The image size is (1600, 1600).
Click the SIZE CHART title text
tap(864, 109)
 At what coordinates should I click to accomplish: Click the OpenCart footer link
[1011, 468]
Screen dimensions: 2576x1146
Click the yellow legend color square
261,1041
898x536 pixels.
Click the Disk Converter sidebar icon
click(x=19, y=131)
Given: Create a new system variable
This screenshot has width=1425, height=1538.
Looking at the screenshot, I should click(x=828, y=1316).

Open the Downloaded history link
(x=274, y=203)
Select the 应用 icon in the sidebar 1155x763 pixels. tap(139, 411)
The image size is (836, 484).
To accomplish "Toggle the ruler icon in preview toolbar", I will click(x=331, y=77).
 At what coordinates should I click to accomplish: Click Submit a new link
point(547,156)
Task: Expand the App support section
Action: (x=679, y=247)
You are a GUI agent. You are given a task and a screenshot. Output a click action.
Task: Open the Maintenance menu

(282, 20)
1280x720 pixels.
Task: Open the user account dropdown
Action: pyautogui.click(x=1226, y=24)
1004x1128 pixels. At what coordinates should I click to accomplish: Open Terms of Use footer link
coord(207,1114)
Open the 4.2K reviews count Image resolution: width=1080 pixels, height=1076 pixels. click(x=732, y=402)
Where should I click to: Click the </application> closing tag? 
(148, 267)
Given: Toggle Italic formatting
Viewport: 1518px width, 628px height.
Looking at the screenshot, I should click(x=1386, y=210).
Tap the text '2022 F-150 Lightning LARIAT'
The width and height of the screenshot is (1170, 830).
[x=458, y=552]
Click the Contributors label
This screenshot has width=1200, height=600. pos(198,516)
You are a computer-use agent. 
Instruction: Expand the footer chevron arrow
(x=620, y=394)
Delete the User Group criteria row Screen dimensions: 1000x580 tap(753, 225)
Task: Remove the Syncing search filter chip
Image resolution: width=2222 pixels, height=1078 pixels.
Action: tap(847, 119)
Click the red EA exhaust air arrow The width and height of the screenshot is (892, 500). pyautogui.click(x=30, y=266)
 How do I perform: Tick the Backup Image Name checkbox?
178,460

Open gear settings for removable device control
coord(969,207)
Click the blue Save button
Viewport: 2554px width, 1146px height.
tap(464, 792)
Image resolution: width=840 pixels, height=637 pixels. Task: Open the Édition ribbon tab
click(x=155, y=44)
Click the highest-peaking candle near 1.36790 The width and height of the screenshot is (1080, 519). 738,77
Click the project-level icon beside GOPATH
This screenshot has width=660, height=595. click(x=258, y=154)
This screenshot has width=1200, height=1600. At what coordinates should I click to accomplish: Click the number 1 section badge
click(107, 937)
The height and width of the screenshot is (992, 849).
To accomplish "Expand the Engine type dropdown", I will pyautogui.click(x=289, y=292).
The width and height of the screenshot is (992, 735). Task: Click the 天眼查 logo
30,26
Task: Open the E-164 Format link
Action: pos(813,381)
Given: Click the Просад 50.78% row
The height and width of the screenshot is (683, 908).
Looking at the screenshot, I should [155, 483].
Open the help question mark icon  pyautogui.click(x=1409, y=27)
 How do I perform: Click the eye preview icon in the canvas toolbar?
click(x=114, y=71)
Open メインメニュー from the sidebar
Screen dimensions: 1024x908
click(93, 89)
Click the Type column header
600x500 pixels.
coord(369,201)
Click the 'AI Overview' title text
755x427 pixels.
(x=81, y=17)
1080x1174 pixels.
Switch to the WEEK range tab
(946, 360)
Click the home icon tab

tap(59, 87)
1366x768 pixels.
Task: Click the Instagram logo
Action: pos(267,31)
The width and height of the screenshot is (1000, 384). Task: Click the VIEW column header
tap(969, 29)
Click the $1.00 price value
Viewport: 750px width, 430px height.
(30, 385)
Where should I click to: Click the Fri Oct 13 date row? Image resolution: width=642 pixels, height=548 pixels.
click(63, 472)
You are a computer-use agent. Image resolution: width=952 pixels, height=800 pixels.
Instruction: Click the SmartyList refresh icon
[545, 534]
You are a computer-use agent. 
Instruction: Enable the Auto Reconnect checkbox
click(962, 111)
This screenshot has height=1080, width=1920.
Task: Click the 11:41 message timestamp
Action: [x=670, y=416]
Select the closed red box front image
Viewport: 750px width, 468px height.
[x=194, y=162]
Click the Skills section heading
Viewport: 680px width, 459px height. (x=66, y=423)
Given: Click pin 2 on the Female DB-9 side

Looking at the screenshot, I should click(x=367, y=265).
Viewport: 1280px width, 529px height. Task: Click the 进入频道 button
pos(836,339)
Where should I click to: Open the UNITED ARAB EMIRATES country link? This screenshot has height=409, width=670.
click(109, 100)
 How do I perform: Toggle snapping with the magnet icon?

Try it:
Each record is to be repeated exactly.

Result for this task:
The image size is (1600, 1600).
Click the SIZE CHART title text
tap(864, 109)
 At what coordinates should I click to accomplish: Click the OpenCart footer link
[1011, 468]
Screen dimensions: 2576x1146
Click the yellow legend color square
261,1041
898x536 pixels.
Click the Disk Converter sidebar icon
click(x=19, y=131)
Given: Create a new system variable
This screenshot has width=1425, height=1538.
Looking at the screenshot, I should click(x=828, y=1316).

Open the Downloaded history link
(x=274, y=203)
Select the 应用 icon in the sidebar 1155x763 pixels. tap(139, 411)
The image size is (836, 484).
To accomplish "Toggle the ruler icon in preview toolbar", I will click(x=331, y=77).
 At what coordinates should I click to accomplish: Click Submit a new link
point(547,156)
Task: Expand the App support section
Action: (x=679, y=247)
You are a GUI agent. You are given a task and a screenshot. Output a click action.
Task: Open the Maintenance menu

(282, 20)
1280x720 pixels.
Task: Open the user account dropdown
Action: pyautogui.click(x=1226, y=24)
1004x1128 pixels. At what coordinates should I click to accomplish: Open Terms of Use footer link
coord(207,1114)
Open the 4.2K reviews count Image resolution: width=1080 pixels, height=1076 pixels. click(x=732, y=402)
Where should I click to: Click the </application> closing tag? 
(148, 267)
Given: Toggle Italic formatting
Viewport: 1518px width, 628px height.
Looking at the screenshot, I should click(x=1386, y=210).
Tap the text '2022 F-150 Lightning LARIAT'
The width and height of the screenshot is (1170, 830).
[x=458, y=552]
Click the Contributors label
This screenshot has width=1200, height=600. pos(198,516)
You are a computer-use agent. 
Instruction: Expand the footer chevron arrow
(x=620, y=394)
Delete the User Group criteria row Screen dimensions: 1000x580 tap(753, 225)
Task: Remove the Syncing search filter chip
Image resolution: width=2222 pixels, height=1078 pixels.
Action: tap(847, 119)
Click the red EA exhaust air arrow The width and height of the screenshot is (892, 500). pyautogui.click(x=30, y=266)
 How do I perform: Tick the Backup Image Name checkbox?
178,460

Open gear settings for removable device control
coord(969,207)
Click the blue Save button
Viewport: 2554px width, 1146px height.
tap(464, 792)
Image resolution: width=840 pixels, height=637 pixels. Task: Open the Édition ribbon tab
click(x=155, y=44)
Click the highest-peaking candle near 1.36790 The width and height of the screenshot is (1080, 519). 738,77
Click the project-level icon beside GOPATH
This screenshot has width=660, height=595. click(x=258, y=154)
This screenshot has width=1200, height=1600. At what coordinates should I click to accomplish: Click the number 1 section badge
click(107, 937)
The height and width of the screenshot is (992, 849).
To accomplish "Expand the Engine type dropdown", I will pyautogui.click(x=289, y=292).
The width and height of the screenshot is (992, 735). Task: Click the 天眼查 logo
30,26
Task: Open the E-164 Format link
Action: pos(813,381)
Given: Click the Просад 50.78% row
The height and width of the screenshot is (683, 908).
Looking at the screenshot, I should [155, 483].
Open the help question mark icon  pyautogui.click(x=1409, y=27)
 How do I perform: Click the eye preview icon in the canvas toolbar?
click(x=114, y=71)
Open メインメニュー from the sidebar
Screen dimensions: 1024x908
click(93, 89)
Click the Type column header
600x500 pixels.
coord(369,201)
Click the 'AI Overview' title text
755x427 pixels.
(x=81, y=17)
1080x1174 pixels.
Switch to the WEEK range tab
(946, 360)
Click the home icon tab

tap(59, 87)
1366x768 pixels.
Task: Click the Instagram logo
Action: pos(267,31)
The width and height of the screenshot is (1000, 384). Task: Click the VIEW column header
tap(969, 29)
Click the $1.00 price value
Viewport: 750px width, 430px height.
(30, 385)
Where should I click to: Click the Fri Oct 13 date row? Image resolution: width=642 pixels, height=548 pixels.
click(63, 472)
You are a computer-use agent. Image resolution: width=952 pixels, height=800 pixels.
Instruction: Click the SmartyList refresh icon
[545, 534]
You are a computer-use agent. 
Instruction: Enable the Auto Reconnect checkbox
click(962, 111)
This screenshot has height=1080, width=1920.
Task: Click the 11:41 message timestamp
Action: [x=670, y=416]
Select the closed red box front image
Viewport: 750px width, 468px height.
[x=194, y=162]
Click the Skills section heading
Viewport: 680px width, 459px height. (x=66, y=423)
Given: Click pin 2 on the Female DB-9 side

Looking at the screenshot, I should click(x=367, y=265).
Viewport: 1280px width, 529px height. Task: Click the 进入频道 button
pos(836,339)
Where should I click to: Open the UNITED ARAB EMIRATES country link? This screenshot has height=409, width=670.
click(109, 100)
 How do I perform: Toggle snapping with the magnet icon?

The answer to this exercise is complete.